Consumer price inflation heated up slightly in October 2024, coming in at 2.6% annually, compared with 2.4% in September. Monthly prices rose 0.2% from September, according to data released by the Bureau of Labor Statistics Wednesday, Nov. 13.
Core inflation, which removes more volatile food and energy prices, rose 3.3% annually and 0.3% compared with September. Both headline and core inflation came in line with expectations, according to FactSet. However, the rate of inflation did tick up slightly from September’s report.
The cost of shelter rose 4.9% annually and 0.4% since September. Shelter accounts for more than 65% of the rise in annual core inflation, BLS reported.
As shelter prices continue to rise, homeownership is becoming harder and harder for younger Americans.

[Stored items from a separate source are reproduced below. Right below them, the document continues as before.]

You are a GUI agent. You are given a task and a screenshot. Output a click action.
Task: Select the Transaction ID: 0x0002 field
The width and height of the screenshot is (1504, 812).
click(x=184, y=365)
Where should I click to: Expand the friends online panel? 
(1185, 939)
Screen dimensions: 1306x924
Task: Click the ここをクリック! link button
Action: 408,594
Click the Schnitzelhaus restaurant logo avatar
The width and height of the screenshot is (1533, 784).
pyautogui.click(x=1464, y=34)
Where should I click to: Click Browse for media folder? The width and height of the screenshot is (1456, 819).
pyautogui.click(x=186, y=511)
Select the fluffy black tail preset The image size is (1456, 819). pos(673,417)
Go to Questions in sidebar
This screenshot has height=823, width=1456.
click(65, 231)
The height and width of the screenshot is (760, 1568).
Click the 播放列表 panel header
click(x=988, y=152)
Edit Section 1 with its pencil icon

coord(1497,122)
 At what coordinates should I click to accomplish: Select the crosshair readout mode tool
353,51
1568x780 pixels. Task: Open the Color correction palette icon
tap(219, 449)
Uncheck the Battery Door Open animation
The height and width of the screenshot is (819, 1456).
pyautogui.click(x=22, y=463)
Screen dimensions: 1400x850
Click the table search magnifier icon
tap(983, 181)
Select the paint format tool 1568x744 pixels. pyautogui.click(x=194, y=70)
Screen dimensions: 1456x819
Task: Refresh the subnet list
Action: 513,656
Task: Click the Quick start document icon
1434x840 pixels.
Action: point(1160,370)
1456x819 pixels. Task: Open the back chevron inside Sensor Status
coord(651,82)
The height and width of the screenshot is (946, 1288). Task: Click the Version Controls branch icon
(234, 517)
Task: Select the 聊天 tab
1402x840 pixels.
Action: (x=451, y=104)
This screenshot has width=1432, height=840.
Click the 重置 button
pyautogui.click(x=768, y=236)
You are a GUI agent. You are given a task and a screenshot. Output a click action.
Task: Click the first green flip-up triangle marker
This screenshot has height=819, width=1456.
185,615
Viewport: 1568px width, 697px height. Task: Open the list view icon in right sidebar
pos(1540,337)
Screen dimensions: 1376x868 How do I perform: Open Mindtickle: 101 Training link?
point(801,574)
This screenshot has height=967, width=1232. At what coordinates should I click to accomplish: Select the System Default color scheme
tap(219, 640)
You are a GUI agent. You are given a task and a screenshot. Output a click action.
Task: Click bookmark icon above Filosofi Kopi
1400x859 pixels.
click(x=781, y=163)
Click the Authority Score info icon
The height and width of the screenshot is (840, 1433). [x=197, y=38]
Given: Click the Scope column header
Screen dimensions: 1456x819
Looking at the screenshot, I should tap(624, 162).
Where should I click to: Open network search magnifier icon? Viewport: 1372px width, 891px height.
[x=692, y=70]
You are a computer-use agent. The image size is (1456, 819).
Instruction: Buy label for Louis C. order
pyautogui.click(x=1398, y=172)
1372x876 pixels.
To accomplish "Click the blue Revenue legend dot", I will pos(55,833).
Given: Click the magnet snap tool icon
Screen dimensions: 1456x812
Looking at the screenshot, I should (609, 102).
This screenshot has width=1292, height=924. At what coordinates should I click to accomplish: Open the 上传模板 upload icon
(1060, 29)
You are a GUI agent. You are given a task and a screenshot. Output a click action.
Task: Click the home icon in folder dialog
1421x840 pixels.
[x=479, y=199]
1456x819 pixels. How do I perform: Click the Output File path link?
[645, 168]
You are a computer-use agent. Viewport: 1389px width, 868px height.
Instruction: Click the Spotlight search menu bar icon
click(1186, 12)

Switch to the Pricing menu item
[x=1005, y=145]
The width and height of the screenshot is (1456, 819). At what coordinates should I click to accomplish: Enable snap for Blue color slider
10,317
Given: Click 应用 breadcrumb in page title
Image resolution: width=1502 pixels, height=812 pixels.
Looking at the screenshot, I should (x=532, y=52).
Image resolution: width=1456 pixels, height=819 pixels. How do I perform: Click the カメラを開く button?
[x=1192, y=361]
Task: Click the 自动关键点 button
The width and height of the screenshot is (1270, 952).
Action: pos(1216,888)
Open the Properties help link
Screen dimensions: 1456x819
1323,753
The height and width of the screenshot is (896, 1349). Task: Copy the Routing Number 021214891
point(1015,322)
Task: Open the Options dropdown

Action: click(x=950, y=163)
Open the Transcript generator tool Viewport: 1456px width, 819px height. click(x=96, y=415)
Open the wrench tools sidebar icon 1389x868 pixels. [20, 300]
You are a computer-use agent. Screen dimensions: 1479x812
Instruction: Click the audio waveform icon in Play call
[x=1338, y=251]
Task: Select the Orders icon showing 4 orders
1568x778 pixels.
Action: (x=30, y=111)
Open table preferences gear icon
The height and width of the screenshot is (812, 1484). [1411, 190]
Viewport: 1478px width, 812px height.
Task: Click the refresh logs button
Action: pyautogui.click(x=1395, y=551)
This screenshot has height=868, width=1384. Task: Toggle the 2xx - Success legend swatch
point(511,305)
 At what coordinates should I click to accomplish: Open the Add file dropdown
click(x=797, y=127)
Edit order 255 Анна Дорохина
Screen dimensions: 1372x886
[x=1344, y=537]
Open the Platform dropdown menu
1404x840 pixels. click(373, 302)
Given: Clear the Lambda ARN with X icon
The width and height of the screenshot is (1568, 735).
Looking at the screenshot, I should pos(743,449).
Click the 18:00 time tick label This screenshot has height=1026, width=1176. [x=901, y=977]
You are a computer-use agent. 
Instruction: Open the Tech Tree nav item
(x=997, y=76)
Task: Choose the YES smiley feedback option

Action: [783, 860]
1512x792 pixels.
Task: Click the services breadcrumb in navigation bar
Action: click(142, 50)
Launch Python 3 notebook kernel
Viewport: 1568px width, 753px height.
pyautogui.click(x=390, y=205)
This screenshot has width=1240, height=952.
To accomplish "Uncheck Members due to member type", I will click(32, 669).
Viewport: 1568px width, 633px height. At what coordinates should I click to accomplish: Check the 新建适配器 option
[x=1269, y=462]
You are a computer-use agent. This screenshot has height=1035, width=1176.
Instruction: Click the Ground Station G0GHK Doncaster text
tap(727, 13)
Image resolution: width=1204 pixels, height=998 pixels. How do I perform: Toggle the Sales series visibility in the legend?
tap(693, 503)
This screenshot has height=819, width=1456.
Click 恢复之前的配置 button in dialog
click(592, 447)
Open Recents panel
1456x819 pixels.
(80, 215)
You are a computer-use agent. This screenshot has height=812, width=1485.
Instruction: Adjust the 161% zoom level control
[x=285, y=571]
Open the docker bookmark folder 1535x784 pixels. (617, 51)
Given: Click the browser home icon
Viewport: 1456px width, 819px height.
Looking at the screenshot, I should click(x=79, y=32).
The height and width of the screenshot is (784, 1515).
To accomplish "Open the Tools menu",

First-time buyers dropped to 24% between July 2023 and June 2024, a record low. That’s down from 32% a year earlier, according to the National Association of Realtors’ 2024 profile of home buyers and sellers, released last week. The average age of first-time buyers rose to 38 years old from 35 years old.
Meanwhile, the food index rose just 2.1% annually and ticked up 0.2% since September. Food at home, or groceries, rose 1.1% for the month.
“Five of the six major grocery store food group indexes increased in October,” BLS wrote. “The cereals and bakery products index increased 1.0 percent over the month as the bread index advanced 1.9 percent. The index for dairy and related products also increased 1.0 percent in October. The fruits and vegetables index increased 0.4 percent over the month, as did the nonalcoholic beverages index.”
The overall energy index fell 4.9% as Americans spent less on gasoline. The price of new vehicles fell 1.3% annually, while used vehicles fell 3.4% compared with the same month last year. Vehicles were a major driver of the post-pandemic inflationary episode.
The Federal Reserve’s dual mandate is to control price inflation and maintain full employment. Inflation has yet to hit its target of 2%. The latest report comes less than a week after the Fed cut its benchmark interest rate by 25 basis points. The federal funds rate now sits at 4.5% to 4.75%. Markets expect the central bank will make another cut of 25 bps when it meets in December.
Meanwhile, this is the first inflation report following President-elect Donald Trump winning the election. Trump has promised a number of tariffs, which many economists believe would be inflationary.